Different Styles of Portraiture
A family portrait does not require the family to be looking at the camera or smiling.
Today many people expect that for a good family portrait everyone has to be looking at the camera and smiling. Smiling in family portraits started in America during the depths of the Great Depression of the 1930’s. At that time Kodak was making it even easier and less expensive for amateurs to take their own photographs. Families liked these images with smiles because it was a way of displaying everything was “all right.” It is a very good message, which remains the most popular style of family photography today.
While it remains a personal choice of each client, many clients and most photographers recommend the smiling faces looking at the camera are best for small gifts prints (less than 11×14) and albums. Wall art is more timeless without “teethe” smiles. Eyes and a smile without teeth are the most emotional appealing in wall art.
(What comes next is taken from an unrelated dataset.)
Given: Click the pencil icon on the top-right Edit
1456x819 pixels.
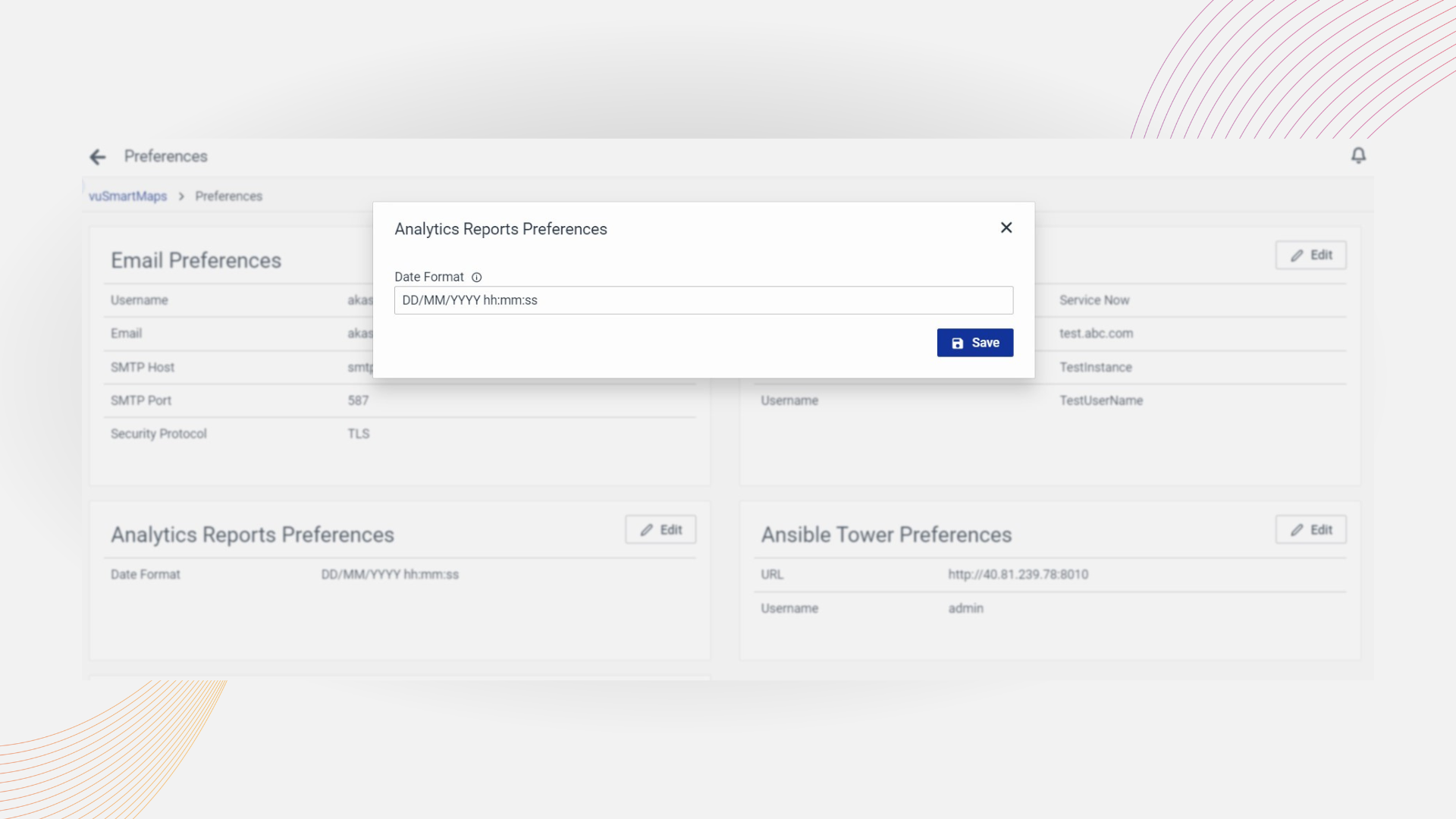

Contemporary portraits where eyes are not looking at the camera work well with those who enjoy smiling subjects.
Relationship/Contemporary.
In contemporary/relationship portraits, family members are looking at and engaged with each other, not at the camera, and most often smiling. The interactions are as simple as holding hands, looking at each other and walking towards or away from the camera! Or, a parent and child looking into each other’s eyes! Or, a family sitting on the ground with everyone looking at each other smiling! Not looking at the camera (a candid image) allows the viewer to view the subject without intruding and allows the viewer to gaze longer and deeper.
Classical/Traditional.
In classical portrait paintings, people are rarely smiling and often not looking at the viewer. The lack of a smile enables the observer to get a better understanding of who the person is. Many of today’s most successful portraiture studios lean heavily towards non-grinning character studies. Hugging with eyes and a slight curl of the lips can display a huge amount of emotion!
If you are not sure which style is best for you & want to explore the possibilities, we can do that with you. Just tell us and we will provide you a variety of options!
Our Style is Art Focused Storytelling
What is art focused storytelling?
Capturing the Emotion of the Moment:
Storytelling photography starts with capturing the emotion at the “perfect moment.” Just before or just after is not perfect. Skilled storytelling photographers watch the story unfolding before them and anticipate when the emotion will peak (Mom is playing with her child. – Capture the moment their eyes “lock!” – It all happened in an instant and gone forever if not captured!). The anticipation is similar to a baseball batter “reading the pitch.” A great batter “sees” more messages and can better anticipate where the ball will be. People “telegraph” changes in expression! The skilled photographic storyteller reads these messages in order to capture the images at the perfect moment. A photographer attains those skills by observing people for thousands of hours with their eyes to the camera and pressing the shutter to take thousands of images.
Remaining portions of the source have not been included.